A few weeks ago I posted that Israel’s water crisis is so bad that water might be rationed soon. I also mentioned that part of the problem Israel has had with addressing its growing water needs has been due to the insufficient handling of the Israel’s water plan by the government. Since my post, both stories have developed further.
The first is that Israel’s Water Authority is seeking to cut Israeli home water usage by 10% in 2009. Haaretz reported last week that the Water Authority plans to cut home water usage by
“distributing low-flow faucet aerators heads called chaschams to 1.2 million households around the country, limiting the watering of public parks and imposing a ‘drought fee’ on high-use domestic consumers.”
Watering of private lawns will become prohibited and public parks and businesses will be limited to certain set days and times. Several cities have already imposed water quotas.
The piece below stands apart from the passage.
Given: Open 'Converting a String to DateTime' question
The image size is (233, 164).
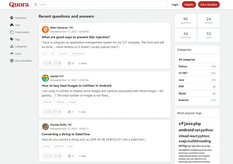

In addition to this news, Desalination.biz reports that the Israeli government issued last week a request for information (RFI) “about the installation of temporary mobile desalination plants.” As a short-term solution that mostly coincides with when Israel might finally have a concrete water plan (2013), it calls for three desalination plants to all be up and running in the next year and last for three years.
At the end of three years, each plant in its entirety will have to be removed within 6 months and the area “restored to its initial conditions.” The sites for the plants are the seawater reverse osmosis (SWRO) plants in Ashkelon, Palmachim and Hadera (which is still under construction).
It seems that the best move by the government so far, aside from issuing the RFI for the plants, is the plan to distribute the faucet aerators. The campaign can be even more effective if the government builds upon the water saving tips that it posted on several of its websites last year and creates a field team that will teach each household about water conservation and how to properly use the aerators.